Since Henri could so eloquently put forth his philosophy on art and life, I will close this review with an excerpt from his 1923 The Art Spirit. It was a book that summed up his views regarding art, combining transcribed lectures given to his students, with critical commentary and musings on life and aesthetics. I have long held his words to heart, and feel they should be read and understood by any aspiring artist. The following is perhaps more relevant today than it was in 1923:

“We are living in a strange civilization. Our minds and souls are so overlaid with fear, with artificiality, that often we do not recognize beauty. It is this fear, this lack of direct vision of truth that brings about all the disaster the world holds, and how little opportunity we give any people for casting off fear, for living simply and naturally. When they do, first of all we fear them, then we condemn them. It is only if they are great enough to outlive our condemnation that we accept them.

Always we would try to tie down the great to our little nationalism; whereas every great artist is a man who has freed himself from his family, his nation, his race. Every man who has shown the world the way to beauty, to true culture, has been a rebel, a ‘universal’ without patriotism, without home, who has found his people everywhere, a man whom all the world recognizes, accepts, whether he speaks through music, painting, words, or form.”

________________

The Young Girl - Robert Henri. Oil on canvas. 1915. Collection of the DIA.
“The Young Girl.” Robert Henri. Oil on canvas. 1915. Collection/Detroit Institute of Arts.

Addendum:

While visiting the Detroit Institute of Arts in May, I noticed a painting by Henri in the museum’s extensive collection.
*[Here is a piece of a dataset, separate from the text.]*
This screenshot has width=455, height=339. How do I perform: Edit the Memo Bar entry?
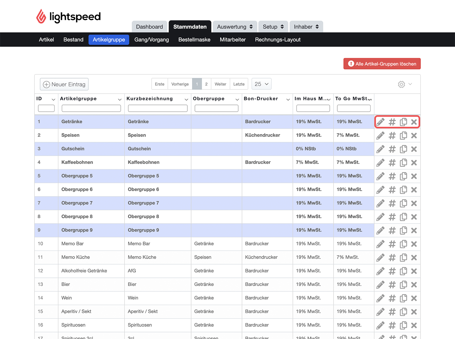[x=380, y=244]
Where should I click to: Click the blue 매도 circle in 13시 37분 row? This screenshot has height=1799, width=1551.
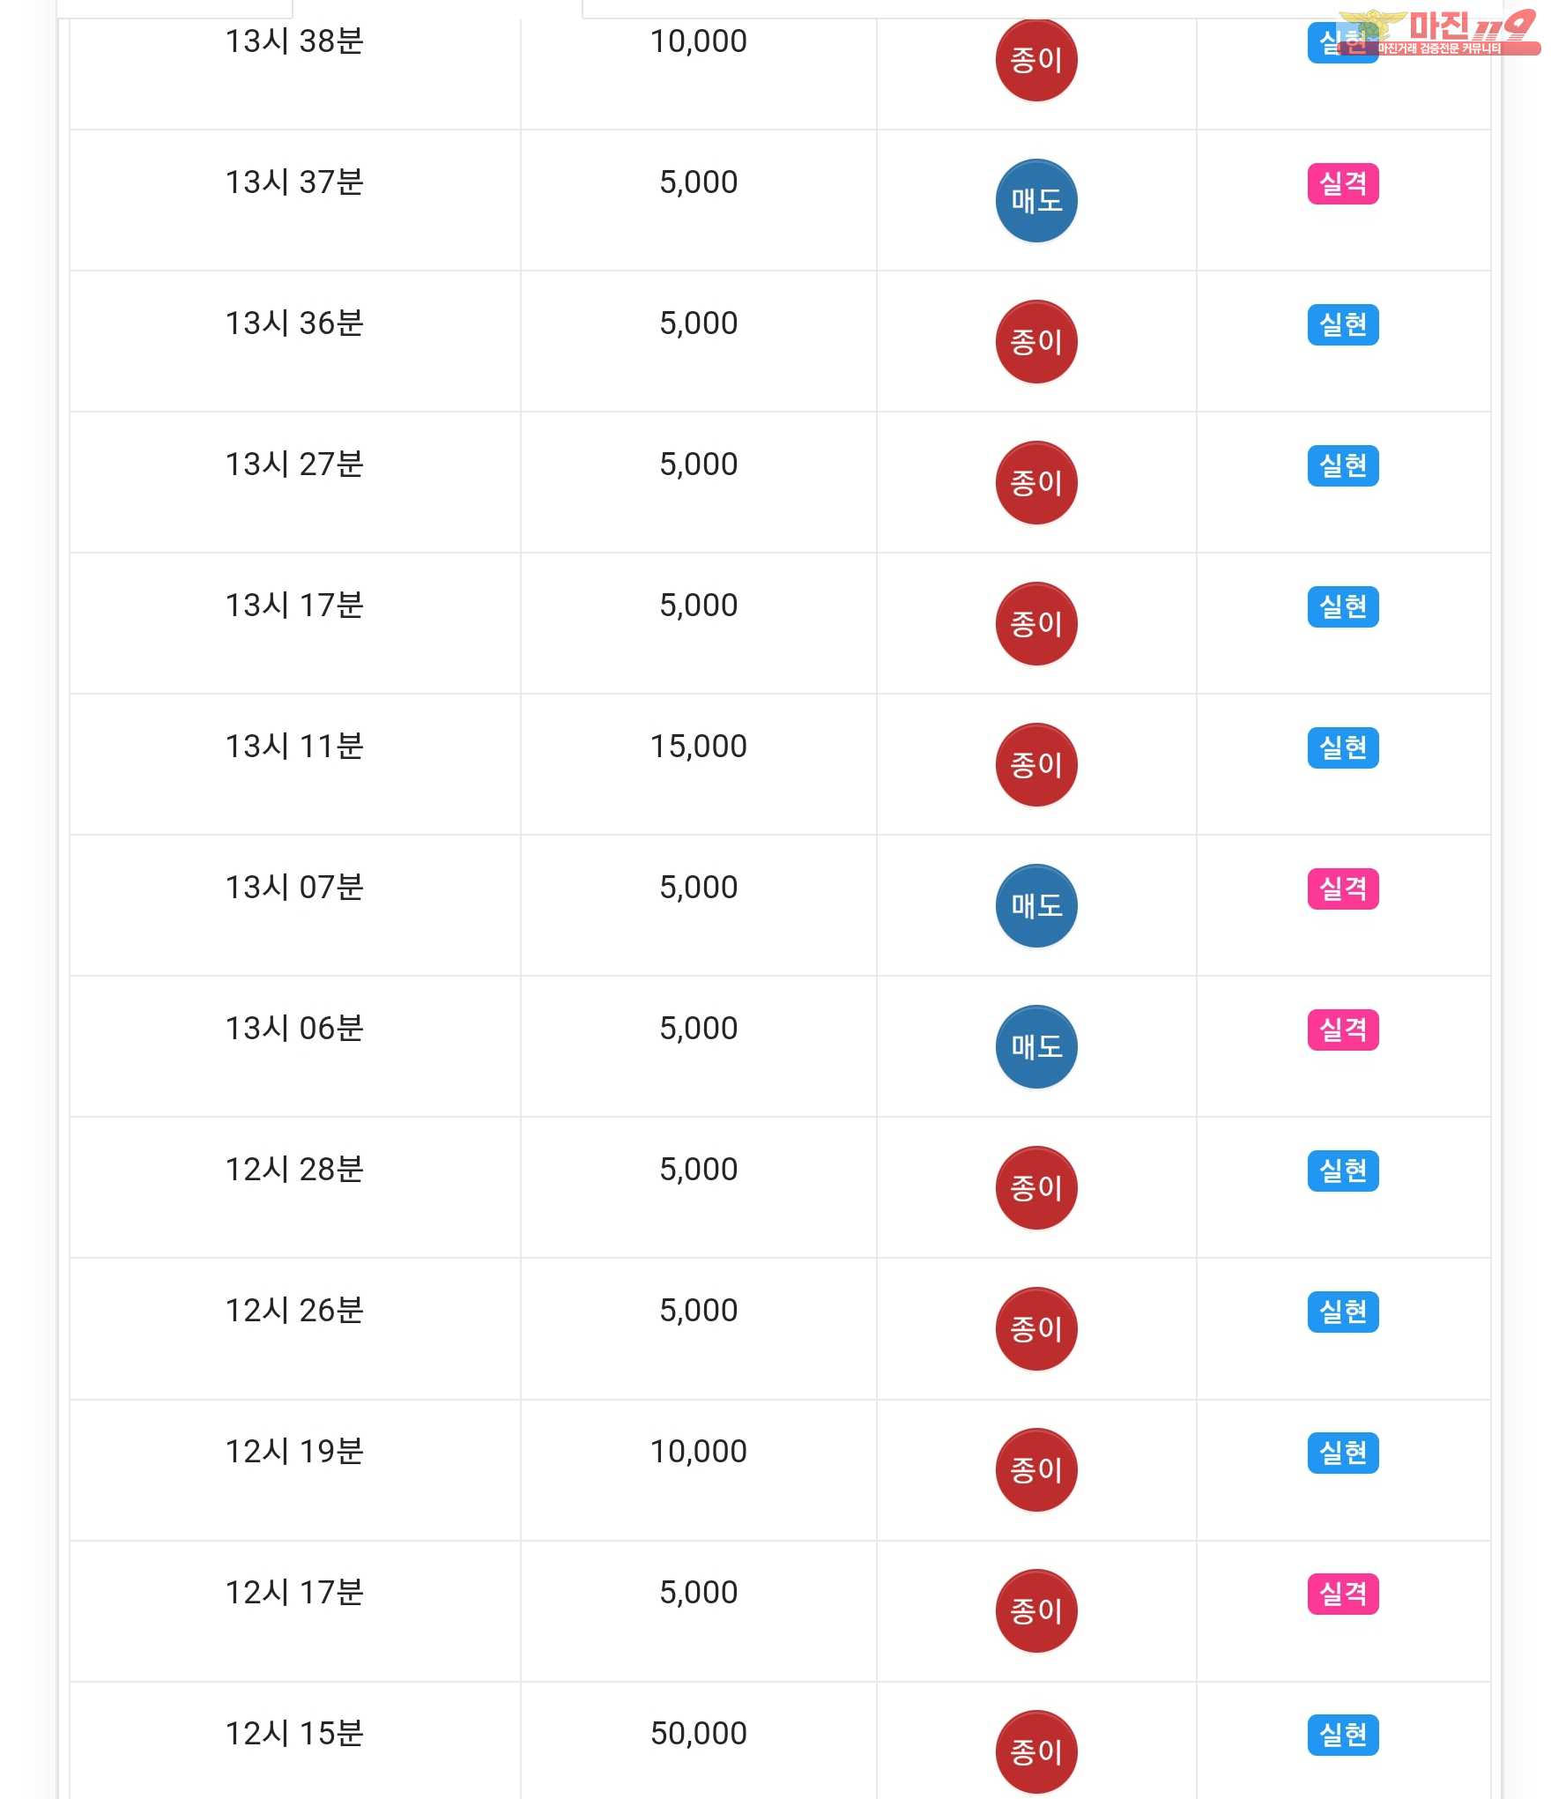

Painted in 1915 and titled The Young Girl, it is a superlative example of how Henri painted with bold, energetic brush strokes laden with explosive color.

In 2005 David Gordon, the Director of the Milwaukee Art Museum, said the following about the painting:

“Henri encouraged the painting of life as it really was and this three-quarter body nude of 1907 was so striking in its realism that Mrs. Henri took an advertisement in the newspapers to tell the world that it was not her that posed for her husband. The model, Edna Smith, is simply gorgeous and we have used her face as one of the emblems of the Museum. To have used the rest of her would still have shocked 97 years later.”

Because the oil on canvas painting was created in the same time frame as those exhibited at the Laguna Art Museum, I am including details of The Young Girl as an added example of Henri’s prodigious talents.

The Young Girl (Detail) - Robert Henri. Oil on canvas. 1915. Collection of the DIA.
“The Young Girl.” (Detail) Robert Henri. Oil on canvas. 1915. Collection of the DIA. Photo/Mark Vallen.
The Young Girl (Detail of clothing) - Robert Henri. Oil on canvas. 1915. Collection of the DIA.
“The Young Girl.” (Detail of clothing) Robert Henri. 1915. Collection of the DIA. Photo/Mark Vallen.